Rocco Tenchio and (probably) the first Mass in Bicester since the Reformation.
A page from Hewiett's Bicester Directory of 1864. The advertisment of interest is that of Rocco Tenchio of Sheep Street who,
"Begs to thank the Public of the Town and Neighbourhood for the patronage bestowed upon him for the past 20 years and hopes, by selling the best articles at the lowest possible prices, to share a continuance of the same."
Encouraged by the Hon. William Noth of Wroxton Abbey, near Banbury - he would later become the 11th Lord North and who, like his wife, had been received into the Roman Catholic Church in 1867, Dr. Philip Sweeny, Parish Priest at Hethe, in 1869 began celebrating the sacrifice of the Mass in Bicester. At the time there were some 34 Catholics in Bicester and Stratton Audley out of a population of 3,700. The Mass was celebrated in a thatched cottage in Sheep Street that was both the home and shop of Rocco Tenchio, whose English wife Elizabeth, who had also been received into the Church, gave catechism lessons to the children in the afternoon. A sucession of Rocco and Elizabeth's children were baptised by Fr. Joseph Robson and his busness survived late into the century. Rocco died in 1895 and his wife passed away a year later.

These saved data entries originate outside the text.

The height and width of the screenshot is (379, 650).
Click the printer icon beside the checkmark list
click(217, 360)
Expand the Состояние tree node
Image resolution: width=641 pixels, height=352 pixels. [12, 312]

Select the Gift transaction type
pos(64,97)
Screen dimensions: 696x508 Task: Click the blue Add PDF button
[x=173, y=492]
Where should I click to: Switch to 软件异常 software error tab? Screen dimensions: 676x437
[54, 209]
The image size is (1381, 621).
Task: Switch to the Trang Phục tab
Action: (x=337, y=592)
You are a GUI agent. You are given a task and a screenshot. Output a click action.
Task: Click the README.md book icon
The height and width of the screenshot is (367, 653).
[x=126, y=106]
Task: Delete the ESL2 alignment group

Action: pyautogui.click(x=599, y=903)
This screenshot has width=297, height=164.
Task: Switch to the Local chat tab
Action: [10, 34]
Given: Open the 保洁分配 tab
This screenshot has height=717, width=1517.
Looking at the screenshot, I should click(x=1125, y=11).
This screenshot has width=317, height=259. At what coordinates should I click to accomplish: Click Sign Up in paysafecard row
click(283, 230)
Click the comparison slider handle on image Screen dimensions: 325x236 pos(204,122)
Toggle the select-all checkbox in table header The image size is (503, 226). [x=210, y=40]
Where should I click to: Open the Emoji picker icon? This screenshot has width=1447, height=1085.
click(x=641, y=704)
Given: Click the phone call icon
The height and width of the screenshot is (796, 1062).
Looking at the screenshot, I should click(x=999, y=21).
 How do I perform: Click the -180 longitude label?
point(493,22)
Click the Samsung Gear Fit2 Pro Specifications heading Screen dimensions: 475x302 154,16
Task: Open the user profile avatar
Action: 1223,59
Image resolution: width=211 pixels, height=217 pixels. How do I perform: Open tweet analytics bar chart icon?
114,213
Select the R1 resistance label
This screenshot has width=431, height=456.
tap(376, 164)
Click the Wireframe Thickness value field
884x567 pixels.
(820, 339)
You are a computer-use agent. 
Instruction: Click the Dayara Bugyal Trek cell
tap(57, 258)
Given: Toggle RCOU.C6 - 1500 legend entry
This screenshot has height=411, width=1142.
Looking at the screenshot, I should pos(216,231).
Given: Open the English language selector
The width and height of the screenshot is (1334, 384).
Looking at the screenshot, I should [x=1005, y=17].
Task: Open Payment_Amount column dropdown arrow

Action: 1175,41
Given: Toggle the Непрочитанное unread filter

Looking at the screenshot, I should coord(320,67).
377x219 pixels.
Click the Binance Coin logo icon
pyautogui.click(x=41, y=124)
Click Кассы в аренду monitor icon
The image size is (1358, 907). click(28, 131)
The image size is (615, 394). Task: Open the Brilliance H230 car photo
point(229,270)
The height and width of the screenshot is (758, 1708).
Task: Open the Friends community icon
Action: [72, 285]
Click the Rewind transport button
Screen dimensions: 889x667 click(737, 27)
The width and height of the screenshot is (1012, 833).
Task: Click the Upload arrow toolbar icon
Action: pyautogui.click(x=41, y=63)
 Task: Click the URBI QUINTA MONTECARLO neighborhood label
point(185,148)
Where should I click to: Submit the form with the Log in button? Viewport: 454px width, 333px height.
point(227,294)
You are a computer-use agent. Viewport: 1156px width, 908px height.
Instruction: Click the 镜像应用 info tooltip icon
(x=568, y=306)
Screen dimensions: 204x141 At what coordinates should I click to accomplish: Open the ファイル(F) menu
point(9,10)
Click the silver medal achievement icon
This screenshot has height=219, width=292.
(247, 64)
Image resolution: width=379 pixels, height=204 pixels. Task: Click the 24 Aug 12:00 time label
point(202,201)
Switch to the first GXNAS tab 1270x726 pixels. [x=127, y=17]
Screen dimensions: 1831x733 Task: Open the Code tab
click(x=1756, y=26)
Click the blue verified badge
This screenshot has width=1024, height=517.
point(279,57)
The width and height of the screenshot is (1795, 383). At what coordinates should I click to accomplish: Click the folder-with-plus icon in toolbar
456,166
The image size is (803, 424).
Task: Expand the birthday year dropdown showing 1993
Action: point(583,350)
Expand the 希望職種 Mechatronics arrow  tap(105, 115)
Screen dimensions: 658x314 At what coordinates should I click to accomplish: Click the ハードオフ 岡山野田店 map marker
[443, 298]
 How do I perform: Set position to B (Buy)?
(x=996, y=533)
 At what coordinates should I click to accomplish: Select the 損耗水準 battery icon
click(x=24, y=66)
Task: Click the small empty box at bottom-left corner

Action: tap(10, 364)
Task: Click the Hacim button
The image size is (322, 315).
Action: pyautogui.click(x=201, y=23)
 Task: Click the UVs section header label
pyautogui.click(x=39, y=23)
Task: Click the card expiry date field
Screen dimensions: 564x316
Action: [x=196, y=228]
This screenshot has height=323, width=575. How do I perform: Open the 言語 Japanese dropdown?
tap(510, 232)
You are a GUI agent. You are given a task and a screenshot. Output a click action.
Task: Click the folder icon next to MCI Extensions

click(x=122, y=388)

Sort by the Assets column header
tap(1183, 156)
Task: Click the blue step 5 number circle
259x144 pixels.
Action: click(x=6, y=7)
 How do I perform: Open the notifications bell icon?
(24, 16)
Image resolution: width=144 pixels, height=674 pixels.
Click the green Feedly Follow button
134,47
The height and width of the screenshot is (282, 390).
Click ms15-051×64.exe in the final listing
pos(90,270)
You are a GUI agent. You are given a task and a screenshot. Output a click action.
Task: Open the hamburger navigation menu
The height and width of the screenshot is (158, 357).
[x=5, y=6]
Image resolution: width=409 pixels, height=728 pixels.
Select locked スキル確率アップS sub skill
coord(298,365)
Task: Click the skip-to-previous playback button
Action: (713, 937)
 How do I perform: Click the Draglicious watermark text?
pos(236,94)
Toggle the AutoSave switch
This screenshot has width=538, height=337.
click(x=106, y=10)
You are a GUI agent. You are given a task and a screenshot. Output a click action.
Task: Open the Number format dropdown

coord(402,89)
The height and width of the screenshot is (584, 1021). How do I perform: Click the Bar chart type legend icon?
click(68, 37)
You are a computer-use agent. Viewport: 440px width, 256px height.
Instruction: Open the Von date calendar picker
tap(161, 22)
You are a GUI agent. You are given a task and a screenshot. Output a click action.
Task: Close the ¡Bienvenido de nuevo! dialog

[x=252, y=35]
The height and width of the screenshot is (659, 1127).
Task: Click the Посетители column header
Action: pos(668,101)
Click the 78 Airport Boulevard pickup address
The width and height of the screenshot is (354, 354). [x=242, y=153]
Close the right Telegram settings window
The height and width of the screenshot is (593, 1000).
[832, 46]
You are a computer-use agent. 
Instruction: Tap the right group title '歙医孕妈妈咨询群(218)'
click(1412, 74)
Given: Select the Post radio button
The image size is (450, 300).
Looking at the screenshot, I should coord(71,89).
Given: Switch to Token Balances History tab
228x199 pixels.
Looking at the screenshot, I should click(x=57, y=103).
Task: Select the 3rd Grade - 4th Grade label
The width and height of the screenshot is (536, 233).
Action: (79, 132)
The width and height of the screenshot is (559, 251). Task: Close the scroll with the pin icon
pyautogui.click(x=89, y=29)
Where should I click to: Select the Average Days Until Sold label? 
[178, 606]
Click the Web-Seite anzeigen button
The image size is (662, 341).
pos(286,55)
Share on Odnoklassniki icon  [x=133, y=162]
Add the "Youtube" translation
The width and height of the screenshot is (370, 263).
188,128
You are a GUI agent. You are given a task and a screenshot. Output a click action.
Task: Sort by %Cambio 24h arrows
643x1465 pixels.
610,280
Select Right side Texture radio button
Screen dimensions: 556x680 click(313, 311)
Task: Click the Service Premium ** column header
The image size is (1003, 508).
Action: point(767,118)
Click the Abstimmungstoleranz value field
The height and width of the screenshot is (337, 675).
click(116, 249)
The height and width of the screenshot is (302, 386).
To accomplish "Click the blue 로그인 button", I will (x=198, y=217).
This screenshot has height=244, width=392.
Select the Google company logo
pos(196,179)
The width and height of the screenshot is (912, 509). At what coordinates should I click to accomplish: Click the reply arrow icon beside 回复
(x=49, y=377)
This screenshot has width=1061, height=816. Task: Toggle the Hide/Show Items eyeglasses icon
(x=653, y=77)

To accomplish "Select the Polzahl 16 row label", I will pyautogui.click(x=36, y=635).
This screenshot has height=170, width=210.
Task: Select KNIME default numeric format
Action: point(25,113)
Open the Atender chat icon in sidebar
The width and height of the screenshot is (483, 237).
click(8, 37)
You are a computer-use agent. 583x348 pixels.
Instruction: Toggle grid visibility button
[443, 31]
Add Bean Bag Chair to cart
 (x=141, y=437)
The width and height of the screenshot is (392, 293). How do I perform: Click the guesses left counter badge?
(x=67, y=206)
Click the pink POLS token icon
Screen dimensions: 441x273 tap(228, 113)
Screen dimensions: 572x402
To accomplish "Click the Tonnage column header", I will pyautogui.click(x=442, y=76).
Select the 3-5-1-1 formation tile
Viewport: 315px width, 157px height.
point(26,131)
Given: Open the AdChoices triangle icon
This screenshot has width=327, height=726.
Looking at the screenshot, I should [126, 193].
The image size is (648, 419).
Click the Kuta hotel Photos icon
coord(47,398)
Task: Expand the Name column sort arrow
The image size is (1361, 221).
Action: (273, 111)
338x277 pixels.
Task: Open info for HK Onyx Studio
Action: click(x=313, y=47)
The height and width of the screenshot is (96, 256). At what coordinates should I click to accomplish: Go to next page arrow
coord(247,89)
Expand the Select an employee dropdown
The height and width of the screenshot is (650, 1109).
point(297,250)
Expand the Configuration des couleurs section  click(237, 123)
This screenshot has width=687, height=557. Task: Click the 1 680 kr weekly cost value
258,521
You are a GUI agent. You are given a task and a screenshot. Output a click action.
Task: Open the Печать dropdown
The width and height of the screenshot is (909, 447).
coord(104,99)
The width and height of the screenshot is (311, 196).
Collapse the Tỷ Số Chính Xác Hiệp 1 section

William North who, following his reception into the Church is said to have divided his time between prayer, business and hunting (he was Master of the Bicester Hunt), was a great-grandson of George III's minister. Lord North and was in his time: High Steward of Banbury, an Oxfordshire County Councillor, a magistrate for four counties and a Hon. Colonel in the Oxon and Bucks Light Infantry.
(Joy Grant - Hethe-with-Adderbury: the story of a Catholic parish in Oxfordshire. Archdiobese of Birmingham Historical Commission Publication Number 16.)
Lord and Lady North's interest in the Catholcis of the Bicester went further. The possibility of a future Catholic school is alluded to in a couple of lines appearing in the Bicester Herald, dated: 20th November 1868:
“Roman Catholicism is making progress in this locality, one of the results is the intended opening of a Catholic school at Bicester.”
A fortnight later, 4th December 1868, the same paper simply reports that:
“A Catholic school is opened and a Catholic chapel is spoken of, at Bicester.”
The existence of the school, possibly private, earns a mention in the Victoria County History for Oxfordshire (volume 6, page 53) and could have been situated somewhere in King’s End although its exact address is unknown. Hewitt’s Directory of Bicester, for 1870, lists a Miss. Harriett Luker who is described as a “Catholic school mistress”, and which the census the following year records as being aged 67, as having been born in Banbury and as residing on the Oxford Road in King’s End. Although this remains to be confirmed, there exists the speculative possibility that the school and Harriett Luker’s home were at the same address.
By January 1869 the school seems to have been sufficiently well established for the Bicester Herald of the 8th to report:
“Treat to the Catholic school children at Bicester – on Monday last the Hon. Mrs. North treated the children who attended the Catholic school, Bicester, to a tea. The gathering was attended by the kind benefactress and Master North, and the children spent a very pleasant evening.”
That Lord and Lady North took a keen interest in the school and its pupils is confirmed by subsequent reports. The Bicester Herald, this time dated: 17th September 1869, reports:
"The Bicester Catholic school children were, by the Hon.W.H.J.North conveyed to and from Straton Audley, on the afternoon of Thursday last, September 16. They had an excellent repast, and were waited on by the Hon. Mrs. North. Prizes were awarded in athletic games.”
Again, the following summer, 8th July 1870, the same paper reports that:
“The Catholic school children at Bicester have by the liberality of the Hon. W.H.J.North and his lady, had their annual treat and holiday.”
Unfortunately, at this stage mention of the school seems to disappear from the pages of the Bicester Herald and no further report of its existence has been traced. Its exact location, the duration of its existence and its eventual fate are, alas, a mystery and await further investigation. Twelve years later, in 1882, Dr. Philip Sweeny would purchase a plot of land, now the site of the Montgomery House Health Centre, and would build a school that would also serve as a chapel. After over three hundred years the Catholics of Bicester would again have a permanent place of worship.